Deux textes anciens sur les rythmes scolaires. L'un est une contribution au débat national sur l'école qui avait été instigué en 1995 par Bayroux, ministre de l'Education nationale d'alors, qui n'a servi à rien pas plus que les autres. ici : vers des espaces éducatifs permanents.

L'autre un article paru dans le "Nouvel Educateur", revue du mouvement Freinet. ici : le problème des rythmes scolaires n'existe plus... dans une école du 3ème type

Il est vain de vouloir trouver une solution à la question des rythmes de l'enfant si l'on ne reconsidère pas de fond en comble, et les fondements des apprentissages, et les pratiques, et le système éducatif lui-même. Autrement dit, il ne serta à rien de moduler, pour la nème fois, le temps scolaire si on ne réenvisage pas ce que les enfants vont y faire, dans ce temps, pourquoi, comment. Cela ne semble que du bon sens, ce fameux bon sens invoqué à tout bout de champ.

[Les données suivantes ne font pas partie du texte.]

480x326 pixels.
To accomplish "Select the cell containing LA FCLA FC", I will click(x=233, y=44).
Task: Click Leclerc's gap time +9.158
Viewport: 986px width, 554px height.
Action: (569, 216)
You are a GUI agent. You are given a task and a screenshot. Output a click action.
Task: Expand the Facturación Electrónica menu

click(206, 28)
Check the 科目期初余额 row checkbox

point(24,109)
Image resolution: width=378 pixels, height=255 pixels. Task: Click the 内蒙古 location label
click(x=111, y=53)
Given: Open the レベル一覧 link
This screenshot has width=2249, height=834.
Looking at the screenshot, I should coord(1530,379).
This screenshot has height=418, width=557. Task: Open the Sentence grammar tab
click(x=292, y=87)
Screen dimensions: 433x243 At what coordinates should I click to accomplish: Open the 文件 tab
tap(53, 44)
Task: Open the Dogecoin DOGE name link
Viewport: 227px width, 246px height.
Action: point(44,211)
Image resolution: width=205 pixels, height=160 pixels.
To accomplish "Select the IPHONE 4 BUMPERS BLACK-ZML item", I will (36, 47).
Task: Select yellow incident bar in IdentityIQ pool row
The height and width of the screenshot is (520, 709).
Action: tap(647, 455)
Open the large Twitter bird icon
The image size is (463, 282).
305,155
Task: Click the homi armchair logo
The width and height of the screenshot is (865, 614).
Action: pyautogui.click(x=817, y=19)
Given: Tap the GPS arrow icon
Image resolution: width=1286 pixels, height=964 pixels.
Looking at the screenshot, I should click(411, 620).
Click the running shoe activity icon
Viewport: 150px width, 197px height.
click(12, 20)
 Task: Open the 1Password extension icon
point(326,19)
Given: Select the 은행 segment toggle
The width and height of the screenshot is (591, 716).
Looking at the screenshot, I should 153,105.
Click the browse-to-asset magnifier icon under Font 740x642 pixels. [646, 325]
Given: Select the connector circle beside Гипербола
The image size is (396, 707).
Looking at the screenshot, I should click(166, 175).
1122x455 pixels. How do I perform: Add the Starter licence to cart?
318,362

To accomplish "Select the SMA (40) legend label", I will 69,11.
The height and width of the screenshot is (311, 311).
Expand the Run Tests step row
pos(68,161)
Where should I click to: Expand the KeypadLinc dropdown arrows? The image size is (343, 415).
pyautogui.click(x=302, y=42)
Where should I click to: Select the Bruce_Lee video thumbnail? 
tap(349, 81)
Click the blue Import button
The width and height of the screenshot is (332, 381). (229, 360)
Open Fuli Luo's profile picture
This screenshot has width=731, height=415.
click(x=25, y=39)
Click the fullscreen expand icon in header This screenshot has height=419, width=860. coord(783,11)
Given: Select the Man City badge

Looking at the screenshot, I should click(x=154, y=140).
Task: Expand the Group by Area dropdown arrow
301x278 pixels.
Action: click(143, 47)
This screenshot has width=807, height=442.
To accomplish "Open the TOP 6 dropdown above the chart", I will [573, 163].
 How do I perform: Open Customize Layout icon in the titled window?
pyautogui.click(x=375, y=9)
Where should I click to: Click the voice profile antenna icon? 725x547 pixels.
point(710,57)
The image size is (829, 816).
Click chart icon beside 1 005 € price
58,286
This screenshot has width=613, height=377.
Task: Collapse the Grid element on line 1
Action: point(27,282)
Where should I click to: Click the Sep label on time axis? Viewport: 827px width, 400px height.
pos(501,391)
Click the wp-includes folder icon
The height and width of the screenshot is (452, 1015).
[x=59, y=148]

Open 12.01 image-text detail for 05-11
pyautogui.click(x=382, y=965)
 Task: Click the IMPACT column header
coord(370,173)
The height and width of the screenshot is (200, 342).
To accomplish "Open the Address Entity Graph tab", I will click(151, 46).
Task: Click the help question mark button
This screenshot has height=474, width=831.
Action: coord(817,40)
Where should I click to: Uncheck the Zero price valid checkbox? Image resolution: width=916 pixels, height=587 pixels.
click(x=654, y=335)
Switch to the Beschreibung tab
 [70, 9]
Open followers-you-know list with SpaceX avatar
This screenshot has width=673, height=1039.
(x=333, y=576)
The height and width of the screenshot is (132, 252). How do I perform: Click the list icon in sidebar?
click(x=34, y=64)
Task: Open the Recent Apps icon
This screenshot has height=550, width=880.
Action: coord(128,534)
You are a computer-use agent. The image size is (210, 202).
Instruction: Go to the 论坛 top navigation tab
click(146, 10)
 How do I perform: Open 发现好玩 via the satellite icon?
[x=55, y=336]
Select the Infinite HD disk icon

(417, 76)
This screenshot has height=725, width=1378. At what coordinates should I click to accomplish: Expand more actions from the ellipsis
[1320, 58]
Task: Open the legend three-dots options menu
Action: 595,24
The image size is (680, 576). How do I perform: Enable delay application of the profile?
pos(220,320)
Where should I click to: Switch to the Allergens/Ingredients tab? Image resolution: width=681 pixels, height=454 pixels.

Si les rythmes de l'enfant ne posent aucun problème dans une école "du 3ème type", ce n'est pas parce que l'on a "pensé rythmes scolaires", c'est parce que, dans une approche radicalement différente de la construction des apprentissages (langages), c'est toujours l'enfant qui est maître de ses rythmes. Il n'est pas "au centre des attentions", il est le centre.

Ce n'est pas un aménagement du temps qui est nécessaire, c'est une révolution de la pensée éducative. Un changement de paradigme. C'est plus difficile qu'une révolution sur des barricades.